[Extracted data items]
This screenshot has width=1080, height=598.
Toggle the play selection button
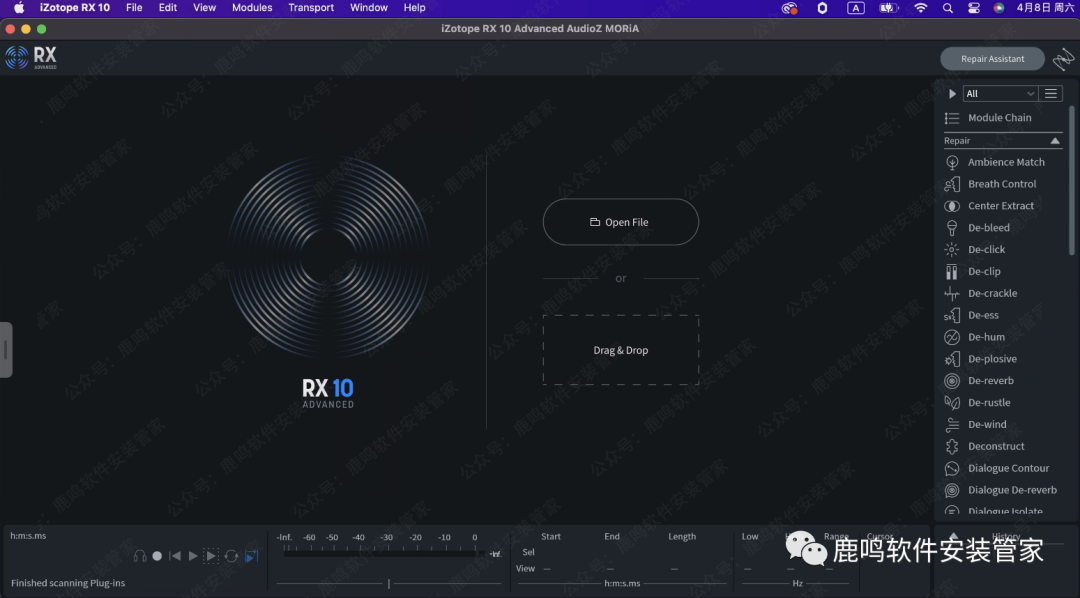(x=211, y=556)
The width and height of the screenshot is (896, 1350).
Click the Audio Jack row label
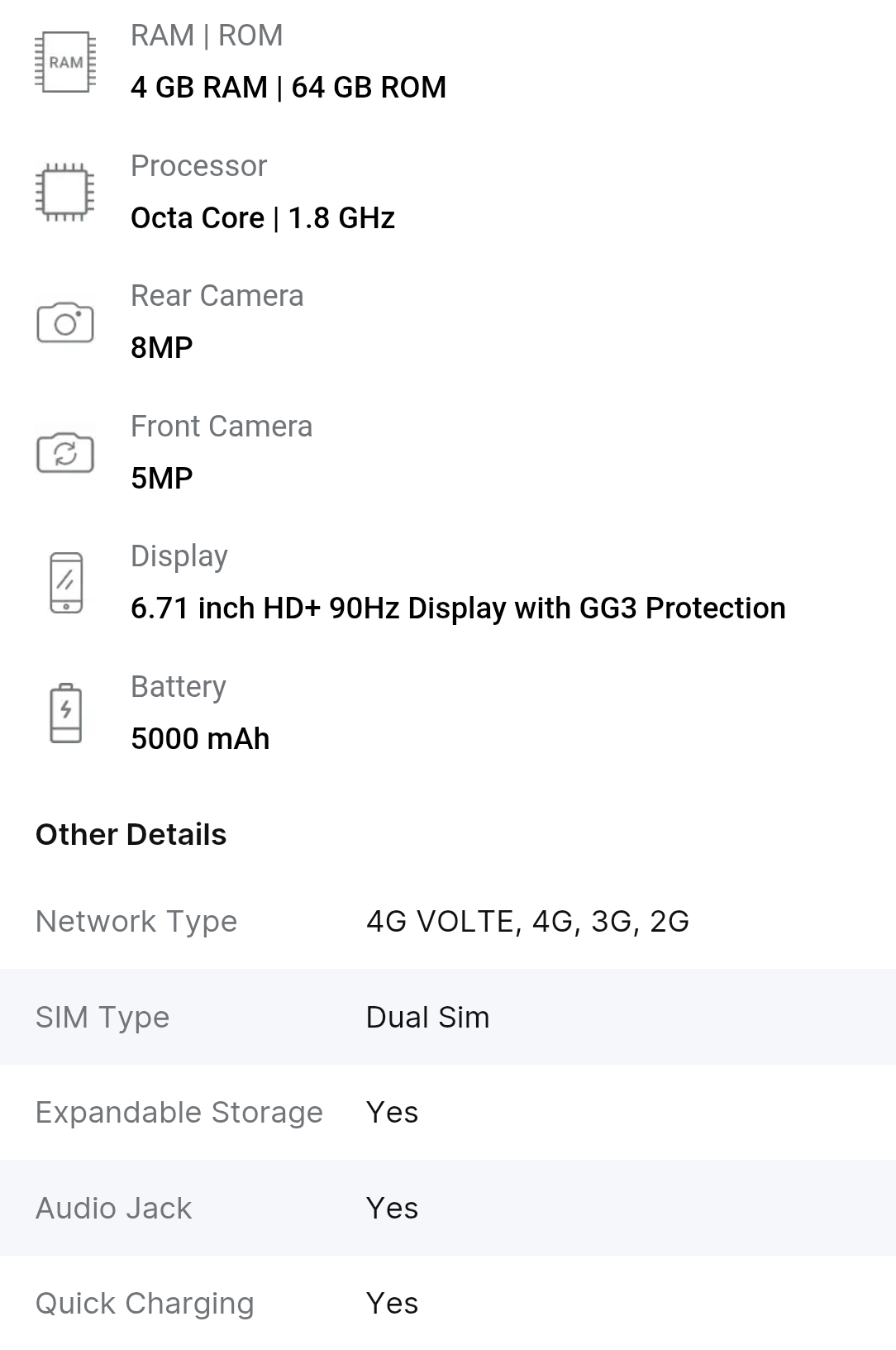(113, 1209)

* _Stated problem_: Format the lines of the items above as a numbered list, skipping blank lines and leaving out the pictures.

* _Finished exercise_:
1. This screenshot has width=1080, height=598.
2. Toggle the play selection button
3. (x=211, y=556)
4. The width and height of the screenshot is (896, 1350).
5. Click the Audio Jack row label
6. (113, 1209)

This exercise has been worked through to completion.